“Kami sudah melarang, tapi keluarga tetap bersikeras melanjutkan pernikahan,” kata Atmaja. Setelah sempat dipisahkan, SR kembali membawa SMY ke Sumbawa selama dua hari, dan keluarga perempuan akhirnya menyetujui pernikahan karena khawatir akan fitnah.
Ketua LPA Kota Mataram, Joko Jumadi, menegaskan bahwa pelaporan ini bukan hanya untuk menegakkan hukum, tetapi juga sebagai edukasi kepada masyarakat. “Pernikahan anak membawa dampak buruk, mulai dari putus sekolah, risiko kesehatan reproduksi, hingga tekanan psikologis. Kami ingin ada efek jera agar kasus serupa tidak terulang,” ungkap Joko.
Ia juga menyoroti tingkah laku SMY dalam video viral yang tampak janggal, seperti berjoget, berteriak memanggil ibunya, dan berpose dengan simbol “metal,” meskipun ia menegaskan bahwa kondisi psikologis SMY belum dapat disimpulkan tanpa pemeriksaan medis.
Fenomena pernikahan dini di Lombok Tengah bukan hal baru. Budaya merariq, tekanan adat, kemiskinan, dan minimnya edukasi sering menjadi pemicu.

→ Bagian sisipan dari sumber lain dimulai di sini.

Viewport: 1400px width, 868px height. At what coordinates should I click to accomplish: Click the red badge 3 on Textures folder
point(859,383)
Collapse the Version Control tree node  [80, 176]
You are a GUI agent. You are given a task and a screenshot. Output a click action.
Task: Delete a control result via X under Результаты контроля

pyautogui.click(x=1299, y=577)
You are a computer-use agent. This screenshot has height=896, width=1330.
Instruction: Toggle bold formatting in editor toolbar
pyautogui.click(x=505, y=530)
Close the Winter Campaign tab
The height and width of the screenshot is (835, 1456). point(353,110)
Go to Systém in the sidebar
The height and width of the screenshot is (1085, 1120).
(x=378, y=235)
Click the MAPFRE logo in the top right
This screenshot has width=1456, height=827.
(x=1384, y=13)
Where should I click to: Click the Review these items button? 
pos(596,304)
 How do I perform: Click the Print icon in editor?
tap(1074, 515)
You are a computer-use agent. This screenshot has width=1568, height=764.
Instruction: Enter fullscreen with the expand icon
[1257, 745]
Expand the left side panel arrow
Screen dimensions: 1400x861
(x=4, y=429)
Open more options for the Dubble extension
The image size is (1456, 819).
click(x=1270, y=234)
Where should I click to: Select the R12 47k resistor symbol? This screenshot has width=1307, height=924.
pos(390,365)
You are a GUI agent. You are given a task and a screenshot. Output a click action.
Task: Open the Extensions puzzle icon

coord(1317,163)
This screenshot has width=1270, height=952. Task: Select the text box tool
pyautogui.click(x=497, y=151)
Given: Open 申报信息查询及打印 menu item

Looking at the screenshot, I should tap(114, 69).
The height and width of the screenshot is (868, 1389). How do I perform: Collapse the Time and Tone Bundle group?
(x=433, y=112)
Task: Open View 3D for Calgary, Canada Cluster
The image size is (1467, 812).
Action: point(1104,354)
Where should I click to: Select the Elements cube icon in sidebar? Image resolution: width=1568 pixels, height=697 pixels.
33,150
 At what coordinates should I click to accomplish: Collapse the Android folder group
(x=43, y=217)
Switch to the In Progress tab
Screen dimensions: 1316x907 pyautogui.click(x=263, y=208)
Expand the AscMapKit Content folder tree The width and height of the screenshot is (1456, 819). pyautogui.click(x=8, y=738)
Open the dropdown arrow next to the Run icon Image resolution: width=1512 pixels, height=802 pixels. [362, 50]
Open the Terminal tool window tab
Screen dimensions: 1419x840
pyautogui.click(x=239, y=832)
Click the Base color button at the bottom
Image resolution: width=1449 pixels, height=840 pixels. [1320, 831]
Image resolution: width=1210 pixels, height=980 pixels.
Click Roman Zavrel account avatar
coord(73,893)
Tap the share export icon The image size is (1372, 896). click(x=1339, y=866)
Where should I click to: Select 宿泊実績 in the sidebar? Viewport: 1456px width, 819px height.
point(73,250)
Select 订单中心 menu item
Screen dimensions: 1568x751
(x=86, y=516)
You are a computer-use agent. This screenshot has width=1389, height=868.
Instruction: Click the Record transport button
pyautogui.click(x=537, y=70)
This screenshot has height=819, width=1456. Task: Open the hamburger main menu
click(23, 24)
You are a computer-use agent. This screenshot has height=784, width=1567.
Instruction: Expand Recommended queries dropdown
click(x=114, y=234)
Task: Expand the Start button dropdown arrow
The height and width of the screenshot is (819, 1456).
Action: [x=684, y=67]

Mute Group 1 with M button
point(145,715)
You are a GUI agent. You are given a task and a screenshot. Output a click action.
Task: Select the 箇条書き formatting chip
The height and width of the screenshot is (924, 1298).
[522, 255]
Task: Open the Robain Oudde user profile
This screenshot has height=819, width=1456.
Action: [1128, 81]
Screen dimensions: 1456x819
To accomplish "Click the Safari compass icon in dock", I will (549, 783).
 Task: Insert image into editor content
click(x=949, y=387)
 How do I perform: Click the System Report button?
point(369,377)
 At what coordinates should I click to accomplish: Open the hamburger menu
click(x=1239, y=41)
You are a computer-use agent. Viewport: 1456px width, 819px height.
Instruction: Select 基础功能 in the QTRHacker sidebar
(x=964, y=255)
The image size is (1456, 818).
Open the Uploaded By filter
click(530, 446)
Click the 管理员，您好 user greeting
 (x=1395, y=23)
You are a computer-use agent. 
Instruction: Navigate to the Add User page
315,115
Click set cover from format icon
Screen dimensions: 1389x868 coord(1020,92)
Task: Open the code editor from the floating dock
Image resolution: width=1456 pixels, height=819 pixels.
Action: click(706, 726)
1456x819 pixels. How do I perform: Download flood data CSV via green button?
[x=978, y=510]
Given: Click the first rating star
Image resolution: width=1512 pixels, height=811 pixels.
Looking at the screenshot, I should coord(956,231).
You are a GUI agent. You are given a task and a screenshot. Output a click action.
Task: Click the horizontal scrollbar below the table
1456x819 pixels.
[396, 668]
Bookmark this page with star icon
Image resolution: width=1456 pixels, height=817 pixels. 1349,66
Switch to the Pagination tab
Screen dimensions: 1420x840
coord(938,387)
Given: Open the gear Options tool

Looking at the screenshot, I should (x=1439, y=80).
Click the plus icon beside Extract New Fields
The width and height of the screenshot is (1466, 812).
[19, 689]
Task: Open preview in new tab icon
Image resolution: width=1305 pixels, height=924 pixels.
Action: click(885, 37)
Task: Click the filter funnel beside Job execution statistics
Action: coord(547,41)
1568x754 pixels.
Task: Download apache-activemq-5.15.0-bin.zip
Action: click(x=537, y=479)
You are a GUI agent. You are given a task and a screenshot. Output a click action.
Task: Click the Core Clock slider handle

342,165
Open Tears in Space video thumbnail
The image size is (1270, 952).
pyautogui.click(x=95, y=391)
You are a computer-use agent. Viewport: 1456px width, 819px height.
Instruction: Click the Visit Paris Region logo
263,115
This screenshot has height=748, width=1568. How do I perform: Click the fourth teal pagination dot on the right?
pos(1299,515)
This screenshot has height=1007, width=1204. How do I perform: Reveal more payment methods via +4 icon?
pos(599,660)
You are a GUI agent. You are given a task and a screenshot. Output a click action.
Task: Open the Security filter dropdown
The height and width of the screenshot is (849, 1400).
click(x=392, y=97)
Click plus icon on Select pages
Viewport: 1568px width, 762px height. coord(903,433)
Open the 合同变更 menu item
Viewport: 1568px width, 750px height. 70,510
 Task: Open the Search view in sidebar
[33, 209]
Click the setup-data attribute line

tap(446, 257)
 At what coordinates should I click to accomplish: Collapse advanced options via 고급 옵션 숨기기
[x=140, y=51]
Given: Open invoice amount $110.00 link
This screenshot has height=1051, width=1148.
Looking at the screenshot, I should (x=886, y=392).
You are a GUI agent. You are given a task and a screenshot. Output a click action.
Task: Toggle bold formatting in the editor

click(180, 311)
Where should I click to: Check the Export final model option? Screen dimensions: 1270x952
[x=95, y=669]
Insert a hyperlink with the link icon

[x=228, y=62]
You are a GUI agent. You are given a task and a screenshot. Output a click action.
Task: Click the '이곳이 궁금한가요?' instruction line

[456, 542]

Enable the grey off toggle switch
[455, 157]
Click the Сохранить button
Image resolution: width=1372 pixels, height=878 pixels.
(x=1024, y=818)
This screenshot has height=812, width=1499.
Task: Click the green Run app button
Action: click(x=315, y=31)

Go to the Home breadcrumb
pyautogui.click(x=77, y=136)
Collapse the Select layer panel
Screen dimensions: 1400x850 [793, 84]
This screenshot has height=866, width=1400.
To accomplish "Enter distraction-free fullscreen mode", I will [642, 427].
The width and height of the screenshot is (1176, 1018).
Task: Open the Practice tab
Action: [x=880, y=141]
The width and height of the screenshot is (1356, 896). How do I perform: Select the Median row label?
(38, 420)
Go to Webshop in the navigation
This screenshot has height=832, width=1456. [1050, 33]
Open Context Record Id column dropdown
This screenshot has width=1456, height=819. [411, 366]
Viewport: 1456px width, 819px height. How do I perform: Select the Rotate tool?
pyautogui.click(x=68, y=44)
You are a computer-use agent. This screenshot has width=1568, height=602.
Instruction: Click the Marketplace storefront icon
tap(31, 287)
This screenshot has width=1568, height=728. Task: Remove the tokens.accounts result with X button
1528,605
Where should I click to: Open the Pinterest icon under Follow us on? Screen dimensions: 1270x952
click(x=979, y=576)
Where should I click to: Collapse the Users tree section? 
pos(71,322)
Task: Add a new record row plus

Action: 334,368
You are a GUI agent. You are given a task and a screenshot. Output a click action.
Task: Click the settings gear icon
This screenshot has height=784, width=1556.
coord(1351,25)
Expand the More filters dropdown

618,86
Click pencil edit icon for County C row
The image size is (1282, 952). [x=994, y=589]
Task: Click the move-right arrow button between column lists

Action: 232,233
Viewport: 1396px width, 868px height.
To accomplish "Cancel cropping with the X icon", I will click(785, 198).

Menteri Pemberdayaan Perempuan dan Perlindungan Anak, Arifatul Choiri Fauzi, menyayangkan peristiwa ini dan menyerukan perlunya penegakan hukum yang lebih tegas serta sosialisasi tentang dampak pernikahan dini. “Anak-anak harus dilindungi, bukan dinikahkan di usia yang belum siap,” tegasnya.
Kasus ini menjadi pengingat bahwa tradisi dan hukum sering kali bertabrakan. Sementara adat Sasak seperti merariq masih dipegang kuat oleh sebagian masyarakat, dampak buruk pernikahan dini—mulai dari putusnya pendidikan hingga risiko kesehatan—tidak bisa diabaikan. Kini, nasib SMY dan SR berada di tangan penegak hukum, sementara masyarakat diharapkan lebih sadar akan pentingnya melindungi hak anak untuk masa depan yang lebih baik.